Start of EXCERPT TO READ

This story appeared on Network World at

http://www.networkworld.com/columnists/2006/080706bradner.html

 

How to shrink a wide digital divide?

 

'Net Insider 

 

By Scott Bradner, Network World, 08/07/06

 

The core problem in the network-neutrality debate is an economic one. Once upon a time, ISPs thought they could make money by offering connections to the Internet. Most of the larger ISPs also made some money offering extra services, including e-mail and Web hosting, but their basic revenue plan was based on plain Internet connectivity.

 

This turned out to be a hard way to make a living. Over the past few years telephone and cable companies have become the largest ISPs. In general, these companies say that being a pure ISP is a good way to lose a lot of money - particularly if they need to spend a lot to upgrade their infrastructures - thus, they hunger to make extra money from the value of the bits flowing over their networks. Competition has not yielded the kind of benefits to the ISP business that it has in other areas, such as cell phone service, perhaps because there is little real competition but also maybe because the cost of the new infrastructure is very high.

 

One approach being tried in a number of places to reduce the cost of new infrastructure is to have government pay for it and make it available at low cost to multiple ISPs. The hope is that ISPs will use the infrastructure and compete for customers, and will see that a neutral network is a competitive advantage. This is a different approach from having governments become or bless ISPs.

 

The United States is not the only place where competition has not brought about the deployment of good, neutral Internet infrastructures. The U.N. Conference on Trade and Development (UNCTAD) has just issued a report on the digital divide between developing and developed countries, which shows how out of balance the Internet world is. For example, the report's highlights note that "a person living in a high-income country is over 22 times more likely to be an Internet user than one in a low-income country."

End of EXCERPT TO READ
Start of RECORDED INFORMATION

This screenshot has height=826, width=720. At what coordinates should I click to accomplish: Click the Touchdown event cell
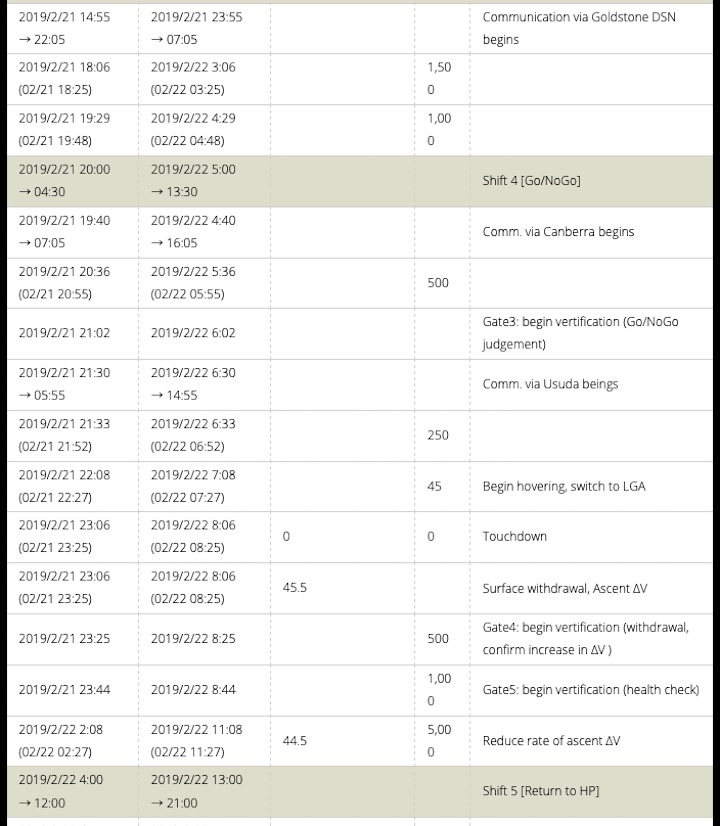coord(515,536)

End of RECORDED INFORMATION
Start of RECORDED INFORMATION

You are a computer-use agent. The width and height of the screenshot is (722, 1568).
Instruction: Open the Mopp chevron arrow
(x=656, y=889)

End of RECORDED INFORMATION
Start of RECORDED INFORMATION

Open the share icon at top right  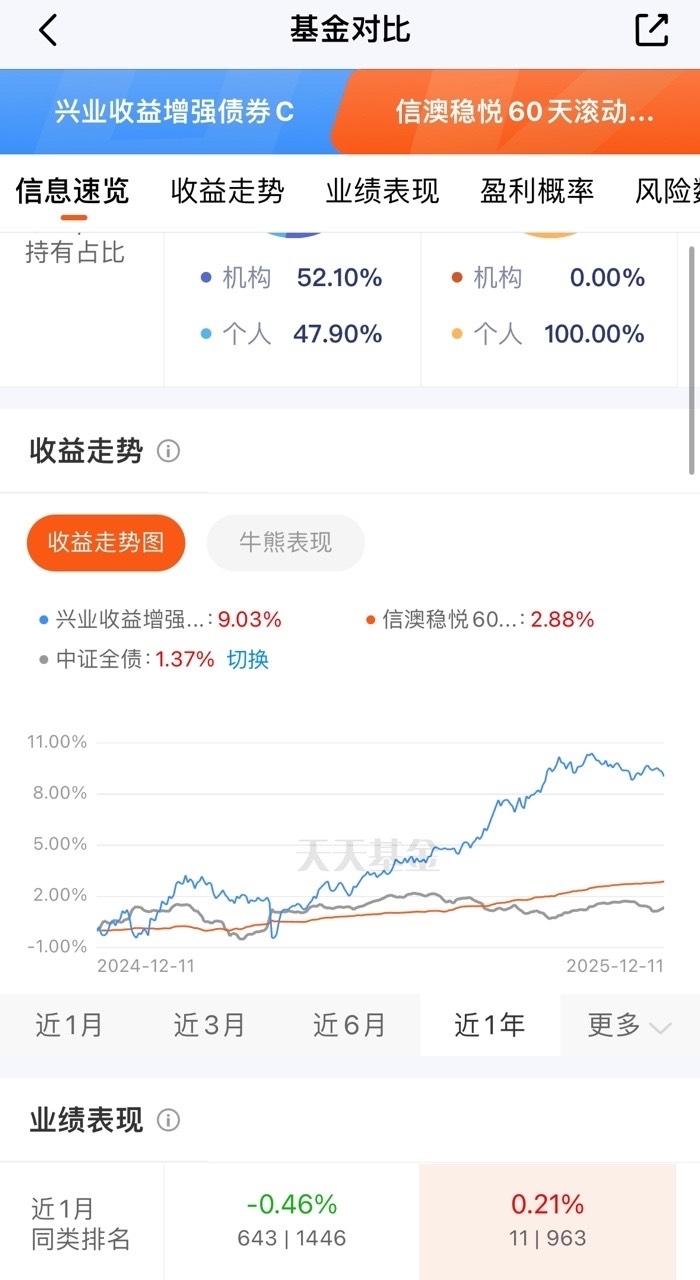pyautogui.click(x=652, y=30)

End of RECORDED INFORMATION

Answer these questions about the Network World column on the digital divide:
1. What kinds of companies have become the largest ISPs over the past few years?
2. What approach is being tried in a number of places to reduce the cost of new infrastructure?
3. According to the UNCTAD report's highlights, how much more likely is a person in a high-income country to be an Internet user than one in a low-income country?

1. Telephone and cable companies.
2. Having government pay for the infrastructure and make it available at low cost to multiple ISPs.
3. Over 22 times more likely.